Worked assessment sketch (Python). A Python binding typically scores high on annotation expressiveness (decorators, type annotations, schema metadata), high on parse-tree access (ast and mature linting infrastructure), medium on type-system metadata (Annotated[T, ...] and plugin-capable type checkers), low-to-medium on structural typing for tier distinction (the language does not natively make tier mismatches unrepresentable), high on runtime object model (descriptors, metaclasses, __getattribute__, __init_subclass__), high on error-model expressiveness (exceptions provide rich detection surfaces for WL-003 to WL-005), and medium on concurrency analysis (threads, asyncio, processes, and callback-heavy frameworks complicate Group 13 reasoning).
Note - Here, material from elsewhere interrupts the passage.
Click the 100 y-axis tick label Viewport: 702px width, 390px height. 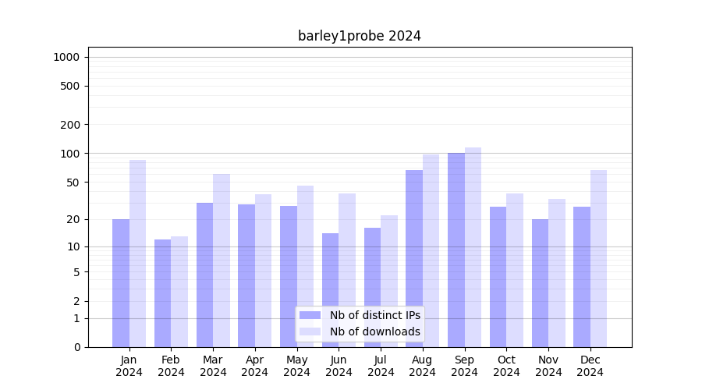70,154
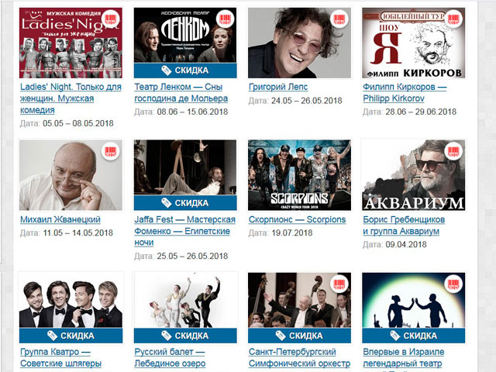Click barcode icon on Жванецкий photo

(110, 152)
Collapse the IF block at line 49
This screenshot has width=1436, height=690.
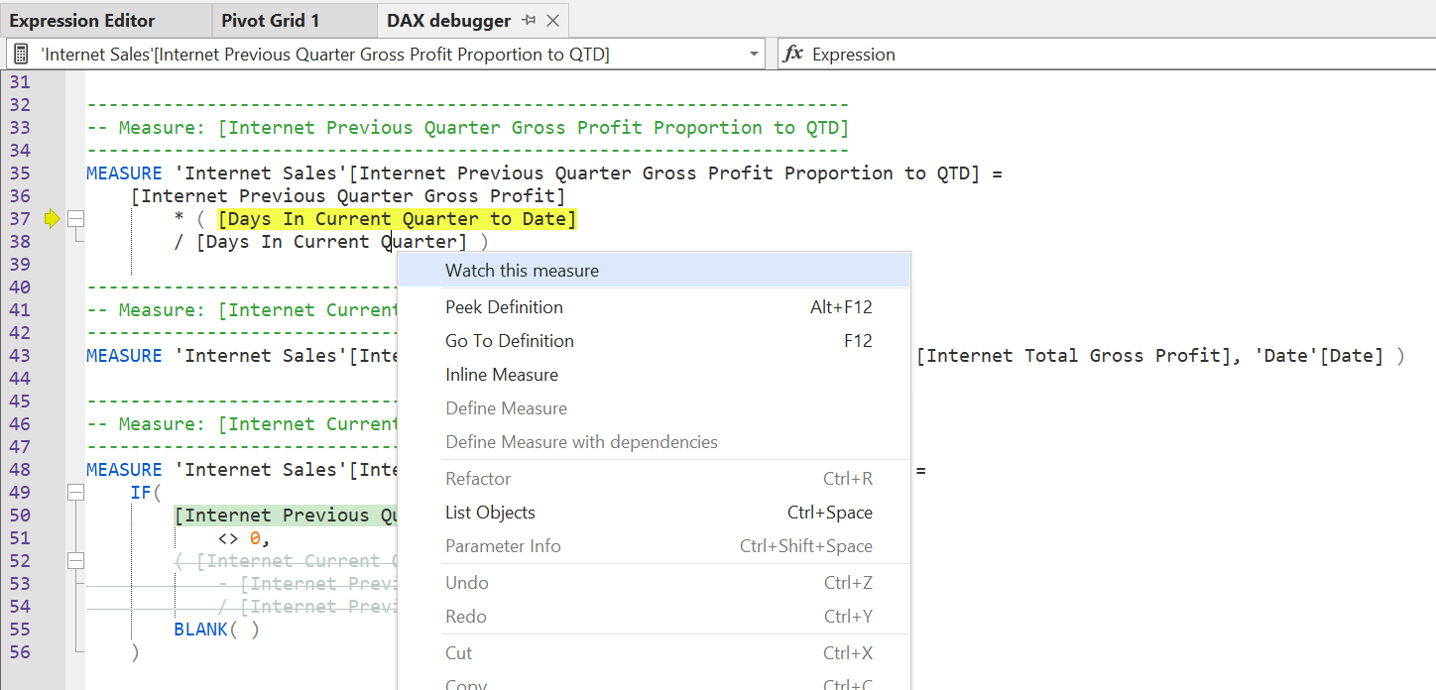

In profile terms, Python can usually achieve Wardline-Core with existing static-analysis tooling plus custom rules, can partially achieve Wardline-Type through checker plugins, and often relies on runtime structural mechanisms to close gaps that stronger static type systems would handle earlier.
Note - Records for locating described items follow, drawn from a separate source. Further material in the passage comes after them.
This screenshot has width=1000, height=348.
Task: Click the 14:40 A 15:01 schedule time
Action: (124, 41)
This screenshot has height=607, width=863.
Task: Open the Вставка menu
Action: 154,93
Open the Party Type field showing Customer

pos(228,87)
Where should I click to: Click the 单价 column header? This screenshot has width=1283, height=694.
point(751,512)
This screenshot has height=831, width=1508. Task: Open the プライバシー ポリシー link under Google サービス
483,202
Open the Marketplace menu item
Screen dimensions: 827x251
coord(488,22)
Advisory-to-structural spectrum. Language bindings exist on a spectrum from advisory to structural. At the advisory end (e.g., Python decorators), annotations are metadata that enforcement tools read but the language itself does not enforce — a decorator marks a function as @integral_read, but nothing in the language prevents the function from violating Tier 1 constraints. At the structural end (e.g., Rust phantom types encoding tier as a zero-sized type parameter), annotations are type constraints that make non-compliant code unrepresentable — tier mismatches are compile errors, not lint findings. Stronger bindings reduce generation risk: an agent coding against a structural binding receives tighter feedback and produces fewer violations, because the language itself rejects non-compliant code before any wardline tool runs. However, stronger bindings do not reduce governance risk: the type definitions that encode tier semantics still need human ratification, periodic review, and change authority (§10.3.1). A Rust binding where tier assignments are wrong at the type level produces code that is structurally compliant with the wrong policy — the same manifest poisoning risk (§10.3.2) as any other binding, expressed through the type system rather than through decorator metadata. The evaluation criteria in this section help identify where each language sits on this spectrum and where governance controls must compensate for the binding's enforcement limitations.
Some pattern rules may be structurally inapplicable in certain languages. In statically typed languages, WL-002 (existence-checking as a structural gate) and WL-006 (runtime type-checking) may be partially or wholly addressed by the type system itself — the patterns they detect cannot occur or are caught at compile time. The evaluation criteria are the mechanism for identifying these per-language structural gaps: where a language's type system already prevents a class of violation, the corresponding pattern rule is marked N/A in that binding's severity matrix, with documented rationale.
Language evaluation is a living binding artefact, not a one-time classification. Bindings SHOULD version their evaluation alongside the language and tooling versions they target, because parse-tree stability, type-system metadata propagation, concurrency primitives, and available enforcement tooling can change materially across runtime and compiler releases.